## start
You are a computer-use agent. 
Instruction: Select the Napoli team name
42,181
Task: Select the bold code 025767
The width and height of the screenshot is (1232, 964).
## end
→ **Exercise aim**
Copy every line of the records above, requests included, and increase each number in the coordinate answers by 133. Leave all other numbers unchanged.

→ **Reply**
You are a computer-use agent. 
Instruction: Select the Napoli team name
175,314
Task: Select the bold code 025767
The width and height of the screenshot is (1232, 964).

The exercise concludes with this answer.